Work to be completed: Your answer must be exactly the lines from the one containing "Screen dimensions: 1440x840" through the end of the material, both ends included, without pictures.

Extracted data:
________
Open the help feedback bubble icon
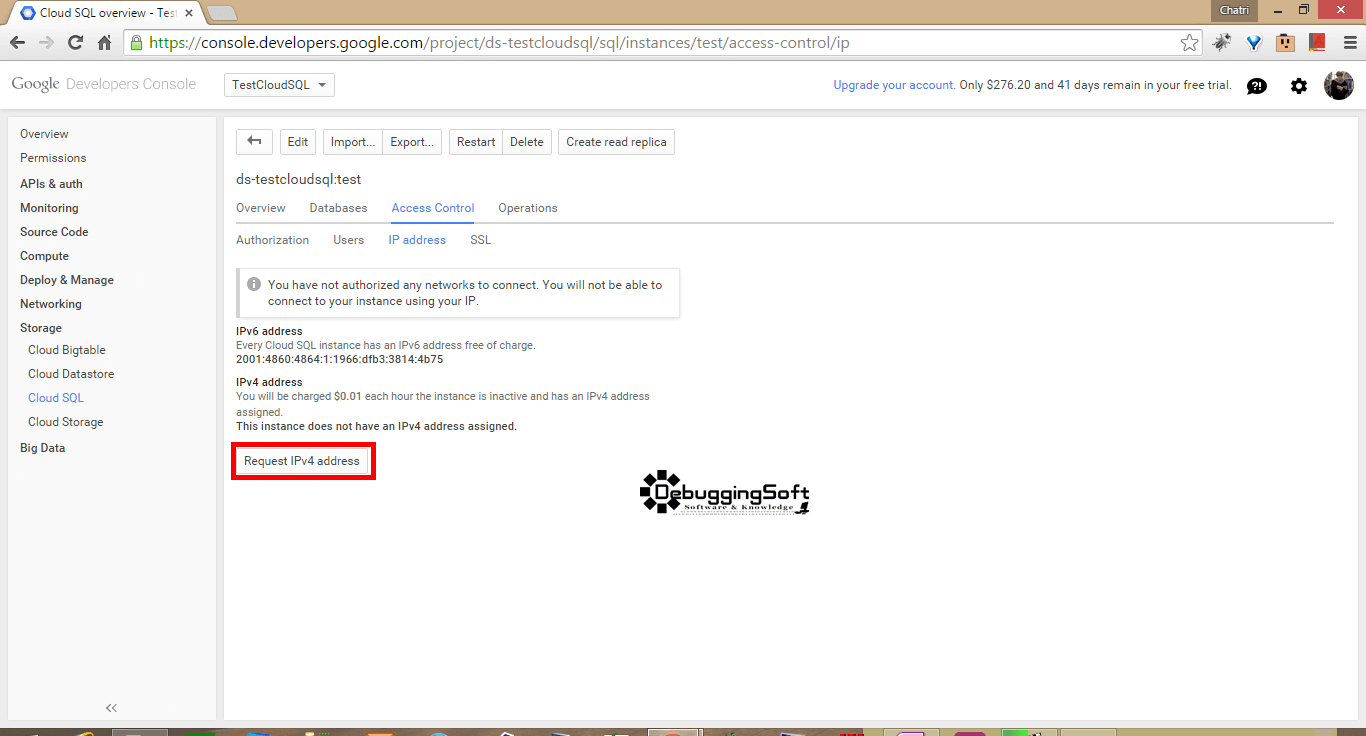The width and height of the screenshot is (1366, 736). point(1256,86)
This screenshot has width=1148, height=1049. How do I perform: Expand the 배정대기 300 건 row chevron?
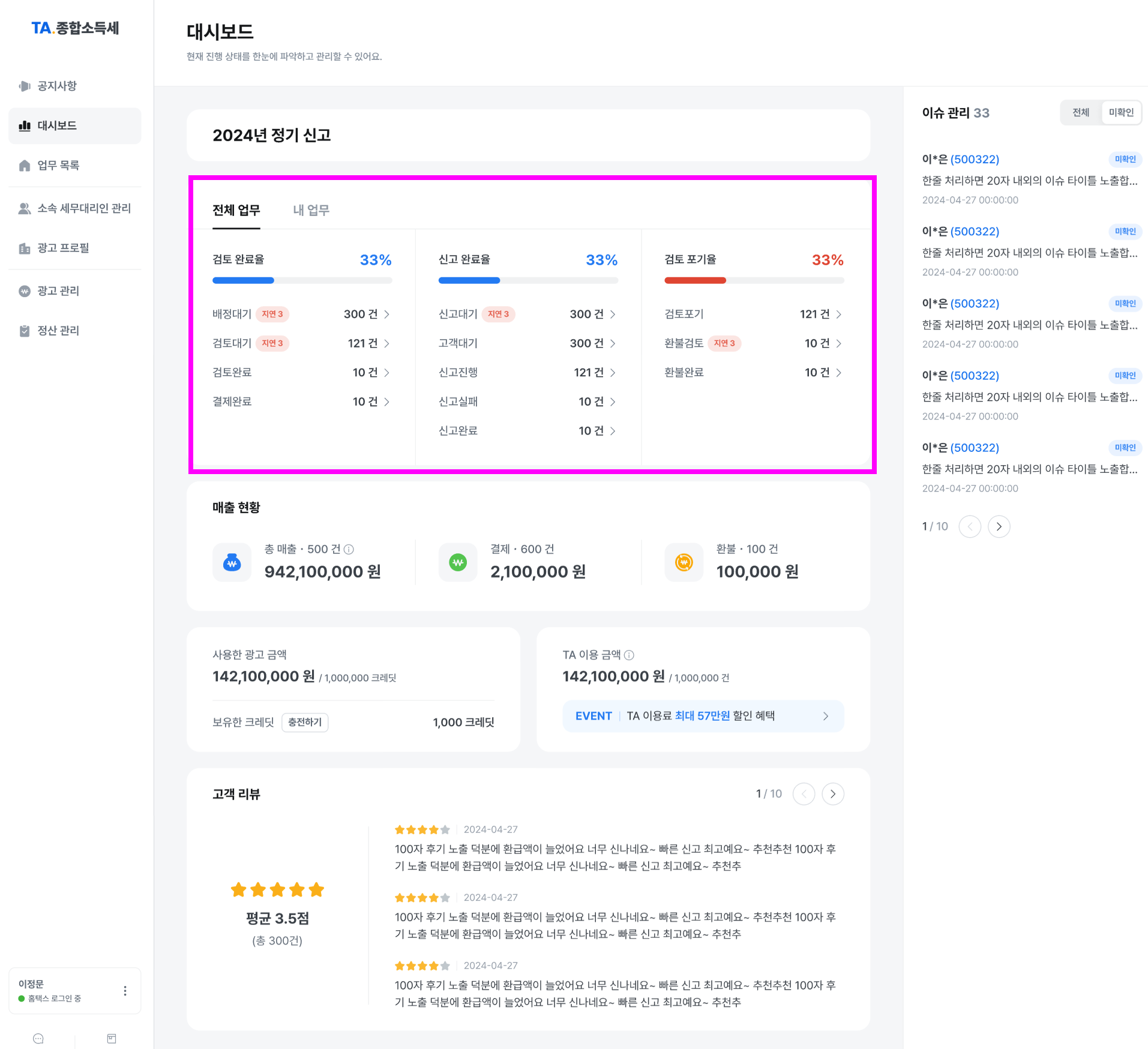pos(387,314)
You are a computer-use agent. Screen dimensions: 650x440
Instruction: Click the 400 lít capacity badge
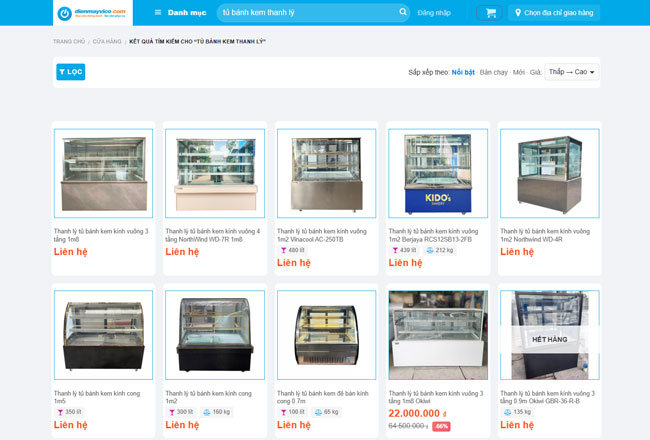point(293,250)
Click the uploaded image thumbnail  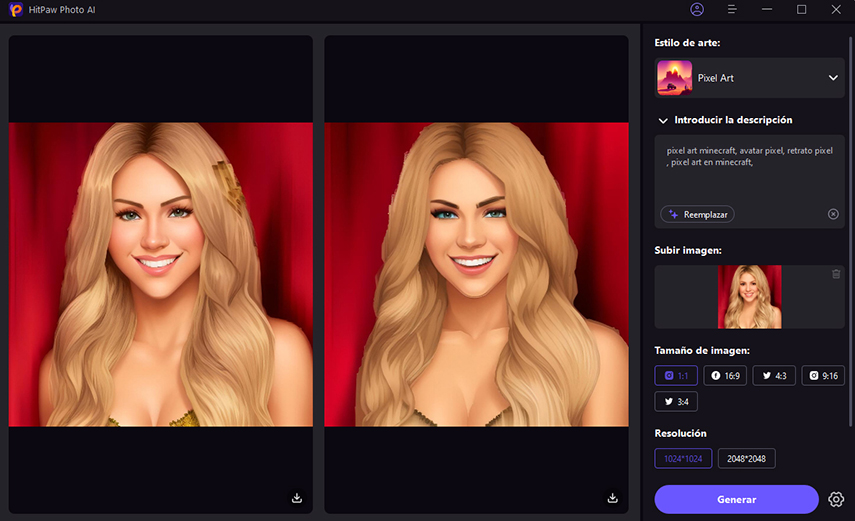pos(749,297)
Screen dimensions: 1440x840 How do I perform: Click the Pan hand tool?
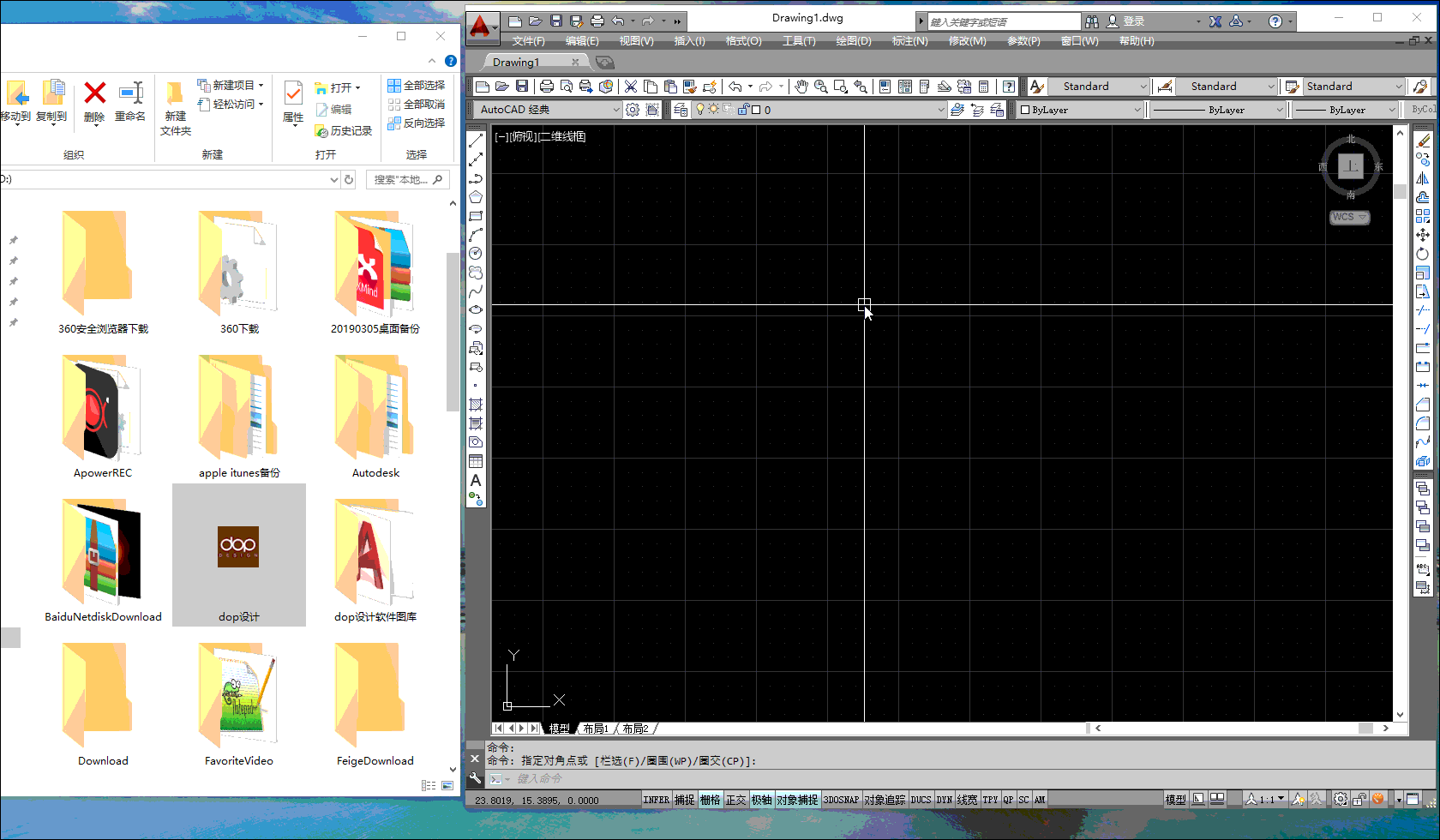(x=801, y=87)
________
Problem solution:
Screen dimensions: 1440x840 How do I perform: Click the Pan hand tool?
(x=801, y=87)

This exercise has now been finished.